Paint Your Wagon Returns

By Peter Filichia

Let me spell it out for you so you won’t be as disappointed as Homer and Bart Simpson were on January 4, 1998.

Simpsons pere and fils went to a video rental store (remember them?) and took out Paint Your Wagon. They figured that any movie starring Lee (The Dirty Dozen) Marvin and Clint (Dirty Harry)Eastwood would have to have enough violence to stoke their savage souls.

You’d think that the title Paint Your Wagon would be a clue that film would have little in common with The Wild Bunch or Cut-Throats Nine. Actually, writer Steve O’Donnell should have addressed this issue by having Homer and Bart assume that the wagon would be painted by someone’s spilled blood.

Anyway, the guys were shattered when the first few moments revealed this would be a very different cinematic experience. “They’re singing!” Homer exclaimed. “Why aren’t they killing each other?!” – to which Bart replied “Yeah! The guns are right there!”

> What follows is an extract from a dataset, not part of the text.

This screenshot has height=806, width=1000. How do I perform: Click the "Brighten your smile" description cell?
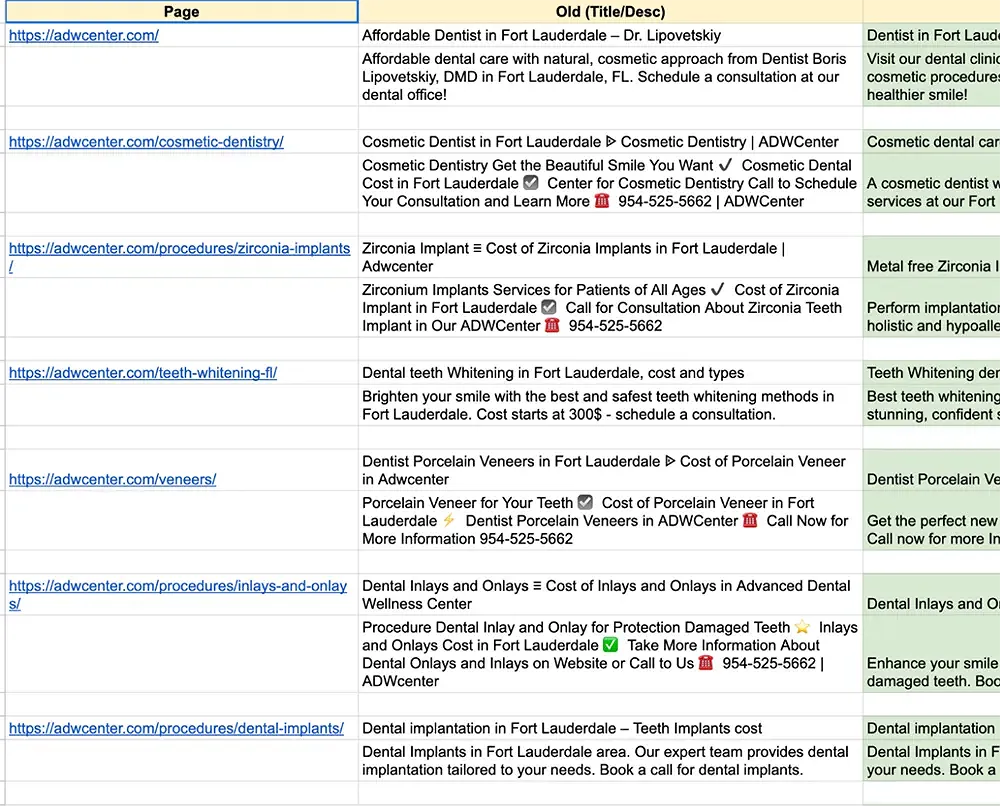(x=610, y=405)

The songs were ringers and not the actual ones that lyricist Alan Jay Lerner and composer Frederick Loewe wrote as their fourth musical (following their first hit: Brigadoon). But you can hear the score they wrote later this week when Encores! presents Paint Your Wagon with Keith Carradine in the Lee Marvin role of Ben Rumson, the nineteenth century miner who comes to California in 1853 in hopes of striking gold. If you can’t get to New York between March 18-22, be assuaged by the excellent original cast album with James Barton.

And who played the Clint Eastwood role when the stage show debuted on Nov. 12, 1951? No one – for the 1969 film version ofPaint Your Wagon is substantially altered from what Lerner, Loewe and director Daniel Mann had put on stage eighteen years earlier.

In fact, if Homer and Bart had stayed with the film, they might have been glad they did. Into the mining camp saunters Jacob Woodling, his wife Sarah Woodling and his wife Elizabeth Woodling. (One of them Mormons, y’know?) Sarah’s favored, Elizabeth’s unhappy, so Jacob auctions her off and Ben wins her.

That happens in the stage show, too, but here’s where the plots part company. On stage, the complication was that Ben’s sixteen-year-old daughter Jennifer doesn’t like that a new woman has replaced her mother in her father’s eyes and heart. But in the film, Eastwood plays a character solely known as Pardner, for he is Ben’s colleague in all mining activities – and is so enamored by Elizabeth that she suggests that both men share her.

Funny; the death of movie musicals in the ‘60s was often attributed to saccharine plots. But here’s one that opened three months before Bob and Carol and Ted and Alice swapped spouses. What Ben, Pardner and Elizabeth were doing couldn’t be found in the ‘60s musical movies centering on Finian, Dolly, Mr. Chips, J. Pierrepont Finch, Gertrude Lawrence or Charity Hope Valentine. Even the adulterous Guenevere settled on one man.

Of course, if Homer and Bart had stayed with the film, they would have lost quite a bit of time. Noel Coward thought that Lerner and Loewe’s Camelot was “twice as long as Parsifal and not nearly as funny” – but what would he have thought of the Paint Your Wagonfilm at (gulp!) 169 minutes?

The verb “collapsed” is an apt one for the film plot, for it also involves digging under “No-Name City” for gold – but the tunnels are so broad and deep that the town’s buildings fall into them. The stage show instead spent a good deal of time on Jennifer, who had three solos and shared a duet. She went from a clueless lass who didn’t understand “What’s Goin’ on Here?” what with all the men in town avoiding her. As one man says, “There was a famine in Ireland when I left. No potatoes. But I had a girl. Now what made me think I couldn’t live without potatoes?”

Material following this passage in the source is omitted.